Advancing Civilisation in Bronze Age
In Western Switzerland the transition period of copper is followed without a gap in the development by the Bronze Period proper. With the introduction of bronze all the conditions of life were more highly developed in the sense of increased culture. With better tools the stations of the Bronze Age could be erected at a greater distance from the bank, often two hundred to three hundred yards; the space they take up is also much greater. The piles are not only better preserved, according as the time of their being driven in more nearly approaches our own, but they are also better worked, are often square, and the points that are rammed into the lake-bottom are better cut. The settlements of the Bronze Age often cover an area of several hundred square yards, and are no longer comparatively mean villages, as in the Stone Age; the pile settlements of the Bronze Age are well-organised market towns and even flourishing small cities, where a certain luxury already prevails. The products of their industry are graced by that beauty and elegance of form that only an advanced civilisation can create. As in the Stone Age, so also in the Bronze Age of Central and Northern Europe, the most important working-implement, which was, however, also used as a weapon, was the axe, or celt. The most primitive forms of axes, like the above-mentioned copper axes, still resemble the simple stone axes: like these, they have no special contrivance for fastening the handle. In more developed forms of axes such contrivances for fastening the handle appear first in the form of slight flanges, which become wider and wider; finally they develop into regular wings, which, by curving towards one another, develop into two almost closed lateral semi-canals on the upper side of the celt. In the hollow celts a simple socket for the handle was cast in the making; an additional means of fastening the handle was provided in a loop, which also occurs on winged celts. Besides the celt, or axe-blade, broad and narrow chisels of bronze occur in various forms for working wood. A second chief type of instrument is the one-edged bronze knife with elegantly curved back and a handle tongue.

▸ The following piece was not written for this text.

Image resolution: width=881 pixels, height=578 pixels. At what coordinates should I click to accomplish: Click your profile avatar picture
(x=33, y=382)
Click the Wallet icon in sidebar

THE HILL OF TROY, IN WHICH IS RECORDED A WONDERFUL STORY OF MAN’S PROGRESS
Seven towns of Troy were built upon this hill, one above the ruins of the other, the earliest dating from 3000 B.C.; and the brilliant excavations of Dr. Henry Schliemann, which have won him immortal fame, have contributed more to our knowledge of the history of mankind than any other excavations in our time, as on this site is concentrated a continuous record of man’s progress from the late Stone Age to the height of Greek civilisation.

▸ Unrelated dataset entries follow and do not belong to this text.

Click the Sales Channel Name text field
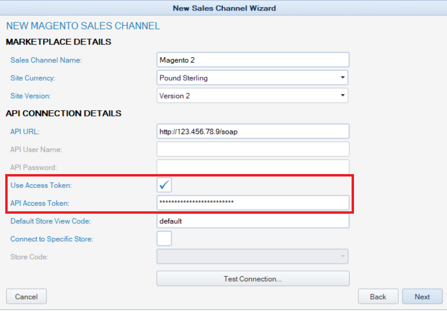 pos(253,60)
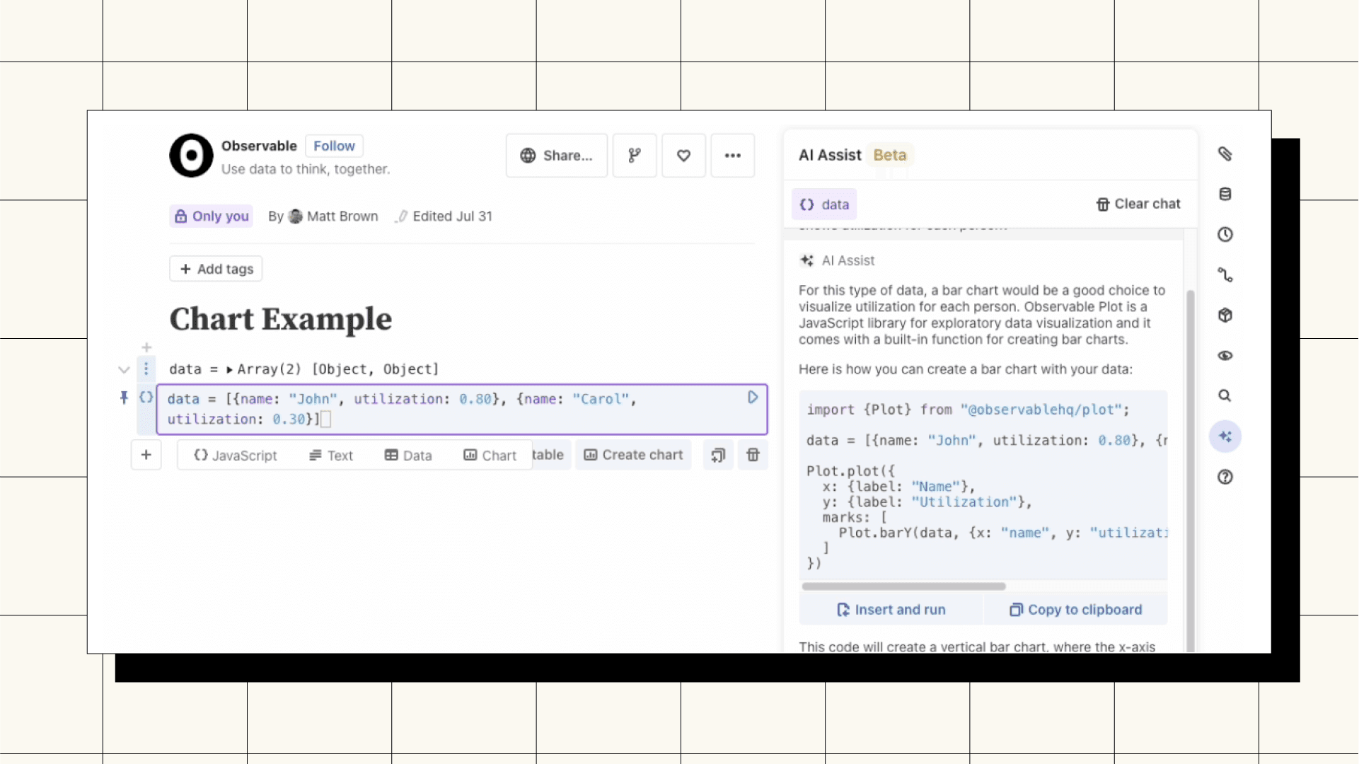Open the files attachment sidebar icon
The image size is (1359, 764).
pos(1225,154)
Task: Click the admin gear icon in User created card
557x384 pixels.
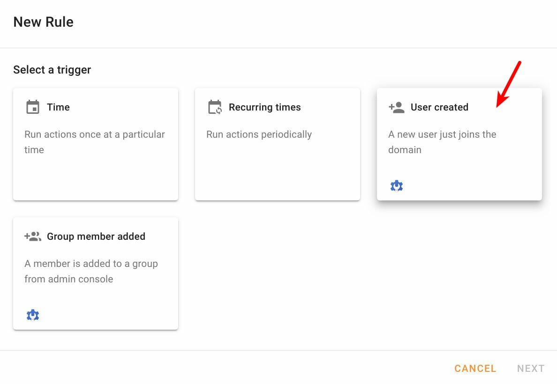Action: pos(397,185)
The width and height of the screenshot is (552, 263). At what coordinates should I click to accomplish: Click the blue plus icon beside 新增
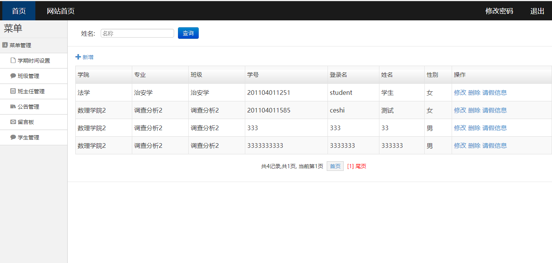click(x=78, y=56)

The manner in which iron was found in the lake-dwellings, as mentioned above, shows the gradual development of a period of transition between a Bronze and an Iron Age. In spite of the difference in the material which the lake-dwellers used for making their weapons and tools in the periods of transition, they still imitate the old forms received from their forefathers. Just as the first metal axes of copper are copies of the stone axes, so also, when iron first became known, were weapons made of this metal which corresponded in form to the bronze weapons that had hitherto been used.

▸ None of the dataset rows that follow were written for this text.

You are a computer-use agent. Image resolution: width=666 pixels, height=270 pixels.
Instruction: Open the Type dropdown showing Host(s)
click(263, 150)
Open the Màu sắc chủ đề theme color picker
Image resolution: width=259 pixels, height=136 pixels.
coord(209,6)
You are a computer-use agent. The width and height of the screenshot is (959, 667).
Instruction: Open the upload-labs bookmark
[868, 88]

The Bronze Period was first proved to have been a complete form of culture in the North of Europe—in North Germany and Scandinavia. We have now succeeded in establishing the fact that it was a preliminary stage of the Iron Age, in locally original development, in all ancient centres of culture. It is very remarkable that the civilised states of the New World also employed only copper and bronze as working metals. Thus the Peruvians did not know iron any more than the other American peoples until they came in contact with European influences. Besides copper and bronze they had tin and lead, gold and silver. The Peruvian bronzes contain silver to the extent of five to ten per cent. There are axes or celts of bronze similar to the rudest of the first European beginnings in metal corresponding in form to the simple stone axe. Many of the other forms of weapons and implements familiar in the Bronze Age of the Old World were also made of bronze or copper in America; semi-lunar knives with a handle in the middle, lance-heads and arrow-heads, swords, war-clubs like morning stars, etc. At the same time weapons and implements of stone still remained in use.
In the Old World progress beyond bronze is everywhere due to iron.